- Records provided
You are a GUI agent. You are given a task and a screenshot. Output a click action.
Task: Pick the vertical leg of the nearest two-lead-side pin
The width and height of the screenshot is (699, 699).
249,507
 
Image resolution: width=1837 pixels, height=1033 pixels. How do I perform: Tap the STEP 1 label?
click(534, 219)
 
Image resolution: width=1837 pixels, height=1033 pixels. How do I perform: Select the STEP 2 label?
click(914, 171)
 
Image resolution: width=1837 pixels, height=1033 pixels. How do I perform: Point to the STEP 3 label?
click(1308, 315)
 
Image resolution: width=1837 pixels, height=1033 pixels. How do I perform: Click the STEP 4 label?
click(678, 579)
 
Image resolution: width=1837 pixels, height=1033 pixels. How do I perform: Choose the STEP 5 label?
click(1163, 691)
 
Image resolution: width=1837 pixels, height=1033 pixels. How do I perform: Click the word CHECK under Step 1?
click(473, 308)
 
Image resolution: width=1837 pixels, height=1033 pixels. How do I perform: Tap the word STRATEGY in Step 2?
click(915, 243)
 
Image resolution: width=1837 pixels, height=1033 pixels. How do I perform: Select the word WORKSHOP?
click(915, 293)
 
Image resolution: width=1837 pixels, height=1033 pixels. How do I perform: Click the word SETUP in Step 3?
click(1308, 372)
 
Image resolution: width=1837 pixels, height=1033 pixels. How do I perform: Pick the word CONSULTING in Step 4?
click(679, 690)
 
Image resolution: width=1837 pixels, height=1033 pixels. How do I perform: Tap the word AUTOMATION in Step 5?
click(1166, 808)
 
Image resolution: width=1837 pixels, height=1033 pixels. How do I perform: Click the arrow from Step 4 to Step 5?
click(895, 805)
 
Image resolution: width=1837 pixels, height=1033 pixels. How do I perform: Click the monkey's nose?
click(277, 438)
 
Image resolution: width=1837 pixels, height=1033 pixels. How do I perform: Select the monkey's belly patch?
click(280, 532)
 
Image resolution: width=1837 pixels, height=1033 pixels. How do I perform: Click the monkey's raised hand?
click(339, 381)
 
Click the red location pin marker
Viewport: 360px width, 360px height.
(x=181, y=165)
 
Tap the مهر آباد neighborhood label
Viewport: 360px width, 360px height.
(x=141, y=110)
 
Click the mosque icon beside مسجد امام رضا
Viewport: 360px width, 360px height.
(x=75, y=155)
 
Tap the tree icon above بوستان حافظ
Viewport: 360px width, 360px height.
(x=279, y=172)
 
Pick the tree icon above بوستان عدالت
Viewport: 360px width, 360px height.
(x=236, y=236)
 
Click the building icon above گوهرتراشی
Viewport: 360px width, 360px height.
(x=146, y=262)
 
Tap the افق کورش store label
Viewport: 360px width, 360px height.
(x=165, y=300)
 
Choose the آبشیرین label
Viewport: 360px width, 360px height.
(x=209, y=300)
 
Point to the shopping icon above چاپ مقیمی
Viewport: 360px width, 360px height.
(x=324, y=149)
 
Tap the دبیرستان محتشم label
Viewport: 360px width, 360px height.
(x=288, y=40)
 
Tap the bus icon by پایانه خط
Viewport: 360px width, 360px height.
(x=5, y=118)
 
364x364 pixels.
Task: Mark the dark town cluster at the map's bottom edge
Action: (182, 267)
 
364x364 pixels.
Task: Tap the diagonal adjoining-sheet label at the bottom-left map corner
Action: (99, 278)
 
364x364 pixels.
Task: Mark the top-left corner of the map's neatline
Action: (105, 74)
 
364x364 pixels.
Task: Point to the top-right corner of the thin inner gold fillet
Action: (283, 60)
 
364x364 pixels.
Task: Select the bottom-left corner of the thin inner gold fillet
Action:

- Exercise directions
Edit the data above so that every "How do I perform" becomes "How can I do", and leave everything else unchanged.

- Reply to the task
You are a GUI agent. You are given a task and a screenshot. Output a click action.
Task: Pick the vertical leg of the nearest two-lead-side pin
The width and height of the screenshot is (699, 699).
249,507
 
Image resolution: width=1837 pixels, height=1033 pixels. How can I do: Tap the STEP 1 label?
click(534, 219)
 
Image resolution: width=1837 pixels, height=1033 pixels. How can I do: Select the STEP 2 label?
click(914, 171)
 
Image resolution: width=1837 pixels, height=1033 pixels. How can I do: Point to the STEP 3 label?
click(1308, 315)
 
Image resolution: width=1837 pixels, height=1033 pixels. How can I do: Click the STEP 4 label?
click(678, 579)
 
Image resolution: width=1837 pixels, height=1033 pixels. How can I do: Choose the STEP 5 label?
click(1163, 691)
 
Image resolution: width=1837 pixels, height=1033 pixels. How can I do: Click the word CHECK under Step 1?
click(473, 308)
 
Image resolution: width=1837 pixels, height=1033 pixels. How can I do: Tap the word STRATEGY in Step 2?
click(915, 243)
 
Image resolution: width=1837 pixels, height=1033 pixels. How can I do: Select the word WORKSHOP?
click(915, 293)
 
Image resolution: width=1837 pixels, height=1033 pixels. How can I do: Click the word SETUP in Step 3?
click(1308, 372)
 
Image resolution: width=1837 pixels, height=1033 pixels. How can I do: Pick the word CONSULTING in Step 4?
click(679, 690)
 
Image resolution: width=1837 pixels, height=1033 pixels. How can I do: Tap the word AUTOMATION in Step 5?
click(1166, 808)
 
Image resolution: width=1837 pixels, height=1033 pixels. How can I do: Click the arrow from Step 4 to Step 5?
click(895, 805)
 
Image resolution: width=1837 pixels, height=1033 pixels. How can I do: Click the monkey's nose?
click(277, 438)
 
Image resolution: width=1837 pixels, height=1033 pixels. How can I do: Select the monkey's belly patch?
click(280, 532)
 
Image resolution: width=1837 pixels, height=1033 pixels. How can I do: Click the monkey's raised hand?
click(339, 381)
 
Click the red location pin marker
Viewport: 360px width, 360px height.
(x=181, y=165)
 
Tap the مهر آباد neighborhood label
Viewport: 360px width, 360px height.
(x=141, y=110)
 
Click the mosque icon beside مسجد امام رضا
Viewport: 360px width, 360px height.
(x=75, y=155)
 
Tap the tree icon above بوستان حافظ
Viewport: 360px width, 360px height.
(x=279, y=172)
 
Pick the tree icon above بوستان عدالت
Viewport: 360px width, 360px height.
(x=236, y=236)
 
Click the building icon above گوهرتراشی
Viewport: 360px width, 360px height.
(x=146, y=262)
 
Tap the افق کورش store label
Viewport: 360px width, 360px height.
(x=165, y=300)
 
Choose the آبشیرین label
Viewport: 360px width, 360px height.
(x=209, y=300)
 
Point to the shopping icon above چاپ مقیمی
Viewport: 360px width, 360px height.
(x=324, y=149)
 
Tap the دبیرستان محتشم label
Viewport: 360px width, 360px height.
(x=288, y=40)
 
Tap the bus icon by پایانه خط
Viewport: 360px width, 360px height.
(x=5, y=118)
 
364x364 pixels.
Task: Mark the dark town cluster at the map's bottom edge
Action: (182, 267)
 
364x364 pixels.
Task: Tap the diagonal adjoining-sheet label at the bottom-left map corner
Action: (99, 278)
 
364x364 pixels.
Task: Mark the top-left corner of the map's neatline
Action: (105, 74)
 
364x364 pixels.
Task: Point to the top-right corner of the thin inner gold fillet
Action: (283, 60)
 
364x364 pixels.
Task: Select the bottom-left corner of the thin inner gold fillet
Action:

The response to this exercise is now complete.